Exercise description: Update the records below, swapping every "How do I perform" for "How can I do" and keeping everything else the same.

─── Task inputs

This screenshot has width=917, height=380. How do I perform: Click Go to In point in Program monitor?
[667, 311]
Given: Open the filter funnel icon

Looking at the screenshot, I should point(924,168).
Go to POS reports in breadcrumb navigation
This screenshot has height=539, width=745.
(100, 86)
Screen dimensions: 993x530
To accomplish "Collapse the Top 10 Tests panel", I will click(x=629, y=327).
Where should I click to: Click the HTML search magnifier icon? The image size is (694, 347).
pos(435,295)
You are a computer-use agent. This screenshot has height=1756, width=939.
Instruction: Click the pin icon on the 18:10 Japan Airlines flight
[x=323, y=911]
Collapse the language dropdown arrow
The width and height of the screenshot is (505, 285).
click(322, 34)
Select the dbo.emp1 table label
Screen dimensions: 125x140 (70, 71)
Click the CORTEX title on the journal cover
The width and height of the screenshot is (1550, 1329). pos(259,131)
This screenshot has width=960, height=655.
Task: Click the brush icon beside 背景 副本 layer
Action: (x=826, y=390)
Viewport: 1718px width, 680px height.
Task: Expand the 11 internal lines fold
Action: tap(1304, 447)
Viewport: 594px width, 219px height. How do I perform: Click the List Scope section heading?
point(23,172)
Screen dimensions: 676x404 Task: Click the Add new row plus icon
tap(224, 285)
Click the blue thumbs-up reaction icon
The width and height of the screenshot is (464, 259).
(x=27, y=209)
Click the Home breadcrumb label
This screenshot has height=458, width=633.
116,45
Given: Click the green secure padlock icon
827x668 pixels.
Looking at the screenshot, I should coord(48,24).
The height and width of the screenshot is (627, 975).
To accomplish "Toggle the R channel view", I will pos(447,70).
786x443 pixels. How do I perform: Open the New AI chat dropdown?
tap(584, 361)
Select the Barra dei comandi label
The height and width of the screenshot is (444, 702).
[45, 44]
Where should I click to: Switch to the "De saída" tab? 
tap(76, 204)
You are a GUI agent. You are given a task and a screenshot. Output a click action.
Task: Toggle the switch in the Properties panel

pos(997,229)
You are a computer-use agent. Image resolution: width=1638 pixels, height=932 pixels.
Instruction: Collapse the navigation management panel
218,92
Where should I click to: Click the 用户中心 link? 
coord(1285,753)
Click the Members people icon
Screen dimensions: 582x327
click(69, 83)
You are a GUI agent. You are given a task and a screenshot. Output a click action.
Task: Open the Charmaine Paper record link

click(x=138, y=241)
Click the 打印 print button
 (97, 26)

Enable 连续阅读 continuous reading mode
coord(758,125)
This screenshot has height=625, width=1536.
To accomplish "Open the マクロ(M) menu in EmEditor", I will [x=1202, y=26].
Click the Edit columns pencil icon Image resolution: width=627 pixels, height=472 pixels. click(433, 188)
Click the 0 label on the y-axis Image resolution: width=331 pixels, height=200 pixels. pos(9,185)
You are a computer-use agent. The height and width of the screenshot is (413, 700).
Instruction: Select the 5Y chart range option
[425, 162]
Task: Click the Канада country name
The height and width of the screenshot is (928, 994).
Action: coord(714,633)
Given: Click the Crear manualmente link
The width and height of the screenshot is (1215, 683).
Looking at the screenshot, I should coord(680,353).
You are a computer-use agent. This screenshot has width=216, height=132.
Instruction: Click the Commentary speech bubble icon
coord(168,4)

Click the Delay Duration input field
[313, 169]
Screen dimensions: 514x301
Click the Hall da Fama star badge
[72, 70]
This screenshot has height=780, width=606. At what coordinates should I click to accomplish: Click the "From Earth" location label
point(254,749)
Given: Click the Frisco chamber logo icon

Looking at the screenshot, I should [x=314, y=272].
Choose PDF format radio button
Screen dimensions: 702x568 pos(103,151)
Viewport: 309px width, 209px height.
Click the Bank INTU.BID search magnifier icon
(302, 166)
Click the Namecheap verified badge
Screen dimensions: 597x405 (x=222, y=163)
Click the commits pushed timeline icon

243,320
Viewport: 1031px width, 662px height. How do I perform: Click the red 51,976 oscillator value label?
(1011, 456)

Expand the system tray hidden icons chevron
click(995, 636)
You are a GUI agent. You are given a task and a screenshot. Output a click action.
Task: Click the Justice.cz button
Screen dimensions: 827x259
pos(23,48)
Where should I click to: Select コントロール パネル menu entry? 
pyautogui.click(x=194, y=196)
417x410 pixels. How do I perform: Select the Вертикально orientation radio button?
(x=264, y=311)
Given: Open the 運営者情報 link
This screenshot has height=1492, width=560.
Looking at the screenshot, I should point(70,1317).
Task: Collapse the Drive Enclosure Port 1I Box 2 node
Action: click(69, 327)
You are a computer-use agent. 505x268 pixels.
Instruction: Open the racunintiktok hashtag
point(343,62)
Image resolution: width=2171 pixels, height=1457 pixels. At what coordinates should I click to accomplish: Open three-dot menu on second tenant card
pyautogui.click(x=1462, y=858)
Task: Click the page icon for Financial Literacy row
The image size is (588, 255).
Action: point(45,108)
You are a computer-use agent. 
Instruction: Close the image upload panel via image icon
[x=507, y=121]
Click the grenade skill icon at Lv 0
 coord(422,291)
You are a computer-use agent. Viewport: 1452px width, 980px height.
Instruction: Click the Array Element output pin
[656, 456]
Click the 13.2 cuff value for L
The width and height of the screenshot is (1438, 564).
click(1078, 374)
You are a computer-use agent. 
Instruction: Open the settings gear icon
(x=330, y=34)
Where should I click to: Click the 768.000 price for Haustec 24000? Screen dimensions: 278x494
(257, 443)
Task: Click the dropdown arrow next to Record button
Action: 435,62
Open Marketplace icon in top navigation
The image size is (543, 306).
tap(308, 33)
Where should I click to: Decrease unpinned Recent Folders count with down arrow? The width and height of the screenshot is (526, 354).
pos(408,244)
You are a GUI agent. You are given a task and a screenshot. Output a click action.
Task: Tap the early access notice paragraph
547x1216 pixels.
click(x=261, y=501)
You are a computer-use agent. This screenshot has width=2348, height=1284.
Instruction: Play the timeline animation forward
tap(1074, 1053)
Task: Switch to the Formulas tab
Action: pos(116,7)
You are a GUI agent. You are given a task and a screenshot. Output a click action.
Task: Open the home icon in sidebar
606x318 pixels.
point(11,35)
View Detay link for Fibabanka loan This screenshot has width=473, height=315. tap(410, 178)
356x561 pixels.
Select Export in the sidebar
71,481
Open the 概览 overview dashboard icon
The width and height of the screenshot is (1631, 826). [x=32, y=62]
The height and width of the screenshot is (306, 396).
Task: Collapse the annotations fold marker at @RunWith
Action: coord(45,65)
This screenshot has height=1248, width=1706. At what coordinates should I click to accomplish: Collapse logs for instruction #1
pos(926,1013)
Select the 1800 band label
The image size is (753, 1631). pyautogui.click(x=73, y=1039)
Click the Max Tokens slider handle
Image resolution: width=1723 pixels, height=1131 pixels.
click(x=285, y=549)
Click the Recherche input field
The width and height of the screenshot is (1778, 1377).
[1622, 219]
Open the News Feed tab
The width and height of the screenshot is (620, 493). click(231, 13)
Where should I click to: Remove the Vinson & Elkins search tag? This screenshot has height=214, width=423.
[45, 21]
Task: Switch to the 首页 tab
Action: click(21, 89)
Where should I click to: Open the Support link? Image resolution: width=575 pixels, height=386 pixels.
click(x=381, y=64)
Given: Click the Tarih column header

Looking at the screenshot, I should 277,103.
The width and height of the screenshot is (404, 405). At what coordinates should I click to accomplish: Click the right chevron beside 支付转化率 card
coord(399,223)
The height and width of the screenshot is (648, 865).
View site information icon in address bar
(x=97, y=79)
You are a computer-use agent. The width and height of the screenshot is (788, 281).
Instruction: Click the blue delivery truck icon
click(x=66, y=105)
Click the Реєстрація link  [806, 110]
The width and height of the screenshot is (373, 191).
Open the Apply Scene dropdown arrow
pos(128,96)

──────

Response to this exercise:
This screenshot has width=917, height=380. How can I do: Click Go to In point in Program monitor?
[667, 311]
Given: Open the filter funnel icon

Looking at the screenshot, I should point(924,168).
Go to POS reports in breadcrumb navigation
This screenshot has height=539, width=745.
(100, 86)
Screen dimensions: 993x530
To accomplish "Collapse the Top 10 Tests panel", I will click(x=629, y=327).
Where should I click to: Click the HTML search magnifier icon? The image size is (694, 347).
pos(435,295)
You are a computer-use agent. This screenshot has height=1756, width=939.
Instruction: Click the pin icon on the 18:10 Japan Airlines flight
[x=323, y=911]
Collapse the language dropdown arrow
The width and height of the screenshot is (505, 285).
click(322, 34)
Select the dbo.emp1 table label
Screen dimensions: 125x140 (70, 71)
Click the CORTEX title on the journal cover
The width and height of the screenshot is (1550, 1329). pos(259,131)
This screenshot has width=960, height=655.
Task: Click the brush icon beside 背景 副本 layer
Action: (x=826, y=390)
Viewport: 1718px width, 680px height.
Task: Expand the 11 internal lines fold
Action: tap(1304, 447)
Viewport: 594px width, 219px height. How can I do: Click the List Scope section heading?
point(23,172)
Screen dimensions: 676x404 Task: Click the Add new row plus icon
tap(224, 285)
Click the blue thumbs-up reaction icon
The width and height of the screenshot is (464, 259).
(x=27, y=209)
Click the Home breadcrumb label
This screenshot has height=458, width=633.
116,45
Given: Click the green secure padlock icon
827x668 pixels.
Looking at the screenshot, I should coord(48,24).
The height and width of the screenshot is (627, 975).
To accomplish "Toggle the R channel view", I will pos(447,70).
786x443 pixels. How can I do: Open the New AI chat dropdown?
tap(584, 361)
Select the Barra dei comandi label
The height and width of the screenshot is (444, 702).
[45, 44]
Where should I click to: Switch to the "De saída" tab? 
tap(76, 204)
You are a GUI agent. You are given a task and a screenshot. Output a click action.
Task: Toggle the switch in the Properties panel

pos(997,229)
You are a computer-use agent. Image resolution: width=1638 pixels, height=932 pixels.
Instruction: Collapse the navigation management panel
218,92
Where should I click to: Click the 用户中心 link? 
coord(1285,753)
Click the Members people icon
Screen dimensions: 582x327
click(69, 83)
You are a GUI agent. You are given a task and a screenshot. Output a click action.
Task: Open the Charmaine Paper record link

click(x=138, y=241)
Click the 打印 print button
 (97, 26)

Enable 连续阅读 continuous reading mode
coord(758,125)
This screenshot has height=625, width=1536.
To accomplish "Open the マクロ(M) menu in EmEditor", I will [x=1202, y=26].
Click the Edit columns pencil icon Image resolution: width=627 pixels, height=472 pixels. click(433, 188)
Click the 0 label on the y-axis Image resolution: width=331 pixels, height=200 pixels. pos(9,185)
You are a computer-use agent. The height and width of the screenshot is (413, 700).
Instruction: Select the 5Y chart range option
[425, 162]
Task: Click the Канада country name
The height and width of the screenshot is (928, 994).
Action: coord(714,633)
Given: Click the Crear manualmente link
The width and height of the screenshot is (1215, 683).
Looking at the screenshot, I should coord(680,353).
You are a computer-use agent. This screenshot has width=216, height=132.
Instruction: Click the Commentary speech bubble icon
coord(168,4)

Click the Delay Duration input field
[313, 169]
Screen dimensions: 514x301
Click the Hall da Fama star badge
[72, 70]
This screenshot has height=780, width=606. At what coordinates should I click to accomplish: Click the "From Earth" location label
point(254,749)
Given: Click the Frisco chamber logo icon

Looking at the screenshot, I should [x=314, y=272].
Choose PDF format radio button
Screen dimensions: 702x568 pos(103,151)
Viewport: 309px width, 209px height.
Click the Bank INTU.BID search magnifier icon
(302, 166)
Click the Namecheap verified badge
Screen dimensions: 597x405 (x=222, y=163)
Click the commits pushed timeline icon

243,320
Viewport: 1031px width, 662px height. How can I do: Click the red 51,976 oscillator value label?
(1011, 456)

Expand the system tray hidden icons chevron
click(995, 636)
You are a GUI agent. You are given a task and a screenshot. Output a click action.
Task: Click the Justice.cz button
Screen dimensions: 827x259
pos(23,48)
Where should I click to: Select コントロール パネル menu entry? 
pyautogui.click(x=194, y=196)
417x410 pixels. How can I do: Select the Вертикально orientation radio button?
(x=264, y=311)
Given: Open the 運営者情報 link
This screenshot has height=1492, width=560.
Looking at the screenshot, I should point(70,1317).
Task: Collapse the Drive Enclosure Port 1I Box 2 node
Action: click(69, 327)
You are a computer-use agent. 505x268 pixels.
Instruction: Open the racunintiktok hashtag
point(343,62)
Image resolution: width=2171 pixels, height=1457 pixels. At what coordinates should I click to accomplish: Open three-dot menu on second tenant card
pyautogui.click(x=1462, y=858)
Task: Click the page icon for Financial Literacy row
The image size is (588, 255).
Action: point(45,108)
You are a computer-use agent. 
Instruction: Close the image upload panel via image icon
[x=507, y=121]
Click the grenade skill icon at Lv 0
 coord(422,291)
You are a computer-use agent. Viewport: 1452px width, 980px height.
Instruction: Click the Array Element output pin
[656, 456]
Click the 13.2 cuff value for L
The width and height of the screenshot is (1438, 564).
click(1078, 374)
You are a computer-use agent. 
Instruction: Open the settings gear icon
(x=330, y=34)
Where should I click to: Click the 768.000 price for Haustec 24000? Screen dimensions: 278x494
(257, 443)
Task: Click the dropdown arrow next to Record button
Action: 435,62
Open Marketplace icon in top navigation
The image size is (543, 306).
tap(308, 33)
Where should I click to: Decrease unpinned Recent Folders count with down arrow? The width and height of the screenshot is (526, 354).
pos(408,244)
You are a GUI agent. You are given a task and a screenshot. Output a click action.
Task: Tap the early access notice paragraph
547x1216 pixels.
click(x=261, y=501)
You are a computer-use agent. This screenshot has width=2348, height=1284.
Instruction: Play the timeline animation forward
tap(1074, 1053)
Task: Switch to the Formulas tab
Action: pos(116,7)
You are a GUI agent. You are given a task and a screenshot. Output a click action.
Task: Open the home icon in sidebar
606x318 pixels.
point(11,35)
View Detay link for Fibabanka loan This screenshot has width=473, height=315. tap(410, 178)
356x561 pixels.
Select Export in the sidebar
71,481
Open the 概览 overview dashboard icon
The width and height of the screenshot is (1631, 826). [x=32, y=62]
The height and width of the screenshot is (306, 396).
Task: Collapse the annotations fold marker at @RunWith
Action: coord(45,65)
This screenshot has height=1248, width=1706. At what coordinates should I click to accomplish: Collapse logs for instruction #1
pos(926,1013)
Select the 1800 band label
The image size is (753, 1631). pyautogui.click(x=73, y=1039)
Click the Max Tokens slider handle
Image resolution: width=1723 pixels, height=1131 pixels.
click(x=285, y=549)
Click the Recherche input field
The width and height of the screenshot is (1778, 1377).
[1622, 219]
Open the News Feed tab
The width and height of the screenshot is (620, 493). click(231, 13)
Where should I click to: Remove the Vinson & Elkins search tag? This screenshot has height=214, width=423.
[45, 21]
Task: Switch to the 首页 tab
Action: click(21, 89)
Where should I click to: Open the Support link? Image resolution: width=575 pixels, height=386 pixels.
click(x=381, y=64)
Given: Click the Tarih column header

Looking at the screenshot, I should 277,103.
The width and height of the screenshot is (404, 405). At what coordinates should I click to accomplish: Click the right chevron beside 支付转化率 card
coord(399,223)
The height and width of the screenshot is (648, 865).
View site information icon in address bar
(x=97, y=79)
You are a computer-use agent. The width and height of the screenshot is (788, 281).
Instruction: Click the blue delivery truck icon
click(x=66, y=105)
Click the Реєстрація link  [806, 110]
The width and height of the screenshot is (373, 191).
Open the Apply Scene dropdown arrow
pos(128,96)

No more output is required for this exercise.